_Exercise requirements:_ Copy out every one of the following rows word for word, keeping each line as it stands.

(Records for finding displayed items)
____

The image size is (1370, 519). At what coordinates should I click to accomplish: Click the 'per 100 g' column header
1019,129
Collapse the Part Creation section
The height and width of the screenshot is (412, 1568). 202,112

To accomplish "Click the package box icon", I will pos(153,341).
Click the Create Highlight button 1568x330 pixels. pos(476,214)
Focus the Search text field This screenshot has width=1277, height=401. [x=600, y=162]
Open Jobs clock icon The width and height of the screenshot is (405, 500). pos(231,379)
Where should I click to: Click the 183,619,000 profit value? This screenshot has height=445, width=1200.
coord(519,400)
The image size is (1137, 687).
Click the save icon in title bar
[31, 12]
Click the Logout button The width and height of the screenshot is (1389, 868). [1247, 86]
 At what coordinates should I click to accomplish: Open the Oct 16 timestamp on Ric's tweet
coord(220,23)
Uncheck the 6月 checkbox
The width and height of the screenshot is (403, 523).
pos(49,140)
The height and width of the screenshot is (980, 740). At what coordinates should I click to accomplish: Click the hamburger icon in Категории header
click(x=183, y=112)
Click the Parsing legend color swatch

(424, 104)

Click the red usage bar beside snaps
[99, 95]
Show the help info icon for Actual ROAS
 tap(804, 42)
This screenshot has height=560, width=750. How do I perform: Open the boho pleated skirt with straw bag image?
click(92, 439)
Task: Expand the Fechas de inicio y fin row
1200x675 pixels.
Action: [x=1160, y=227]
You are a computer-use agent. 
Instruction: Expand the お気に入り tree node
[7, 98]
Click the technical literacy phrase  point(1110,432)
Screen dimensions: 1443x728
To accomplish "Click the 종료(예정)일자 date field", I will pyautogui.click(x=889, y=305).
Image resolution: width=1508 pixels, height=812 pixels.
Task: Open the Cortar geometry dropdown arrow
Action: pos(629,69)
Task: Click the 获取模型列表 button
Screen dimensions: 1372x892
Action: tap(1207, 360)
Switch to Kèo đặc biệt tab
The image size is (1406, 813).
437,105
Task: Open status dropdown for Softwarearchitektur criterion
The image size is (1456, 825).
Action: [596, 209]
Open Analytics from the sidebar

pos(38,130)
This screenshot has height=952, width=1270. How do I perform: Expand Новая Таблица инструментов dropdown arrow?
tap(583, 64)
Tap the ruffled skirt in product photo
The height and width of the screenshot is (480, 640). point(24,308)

____

_The solution:_
The image size is (1370, 519). At what coordinates should I click to accomplish: Click the 'per 100 g' column header
1019,129
Collapse the Part Creation section
The height and width of the screenshot is (412, 1568). 202,112

To accomplish "Click the package box icon", I will pos(153,341).
Click the Create Highlight button 1568x330 pixels. pos(476,214)
Focus the Search text field This screenshot has width=1277, height=401. [x=600, y=162]
Open Jobs clock icon The width and height of the screenshot is (405, 500). pos(231,379)
Where should I click to: Click the 183,619,000 profit value? This screenshot has height=445, width=1200.
coord(519,400)
The image size is (1137, 687).
Click the save icon in title bar
[31, 12]
Click the Logout button The width and height of the screenshot is (1389, 868). [1247, 86]
 At what coordinates should I click to accomplish: Open the Oct 16 timestamp on Ric's tweet
coord(220,23)
Uncheck the 6月 checkbox
The width and height of the screenshot is (403, 523).
pos(49,140)
The height and width of the screenshot is (980, 740). At what coordinates should I click to accomplish: Click the hamburger icon in Категории header
click(x=183, y=112)
Click the Parsing legend color swatch

(424, 104)

Click the red usage bar beside snaps
[99, 95]
Show the help info icon for Actual ROAS
 tap(804, 42)
This screenshot has height=560, width=750. How do I perform: Open the boho pleated skirt with straw bag image?
click(92, 439)
Task: Expand the Fechas de inicio y fin row
1200x675 pixels.
Action: [x=1160, y=227]
You are a computer-use agent. 
Instruction: Expand the お気に入り tree node
[7, 98]
Click the technical literacy phrase  point(1110,432)
Screen dimensions: 1443x728
To accomplish "Click the 종료(예정)일자 date field", I will pyautogui.click(x=889, y=305).
Image resolution: width=1508 pixels, height=812 pixels.
Task: Open the Cortar geometry dropdown arrow
Action: pos(629,69)
Task: Click the 获取模型列表 button
Screen dimensions: 1372x892
Action: tap(1207, 360)
Switch to Kèo đặc biệt tab
The image size is (1406, 813).
437,105
Task: Open status dropdown for Softwarearchitektur criterion
The image size is (1456, 825).
Action: [596, 209]
Open Analytics from the sidebar

pos(38,130)
This screenshot has height=952, width=1270. How do I perform: Expand Новая Таблица инструментов dropdown arrow?
tap(583, 64)
Tap the ruffled skirt in product photo
The height and width of the screenshot is (480, 640). point(24,308)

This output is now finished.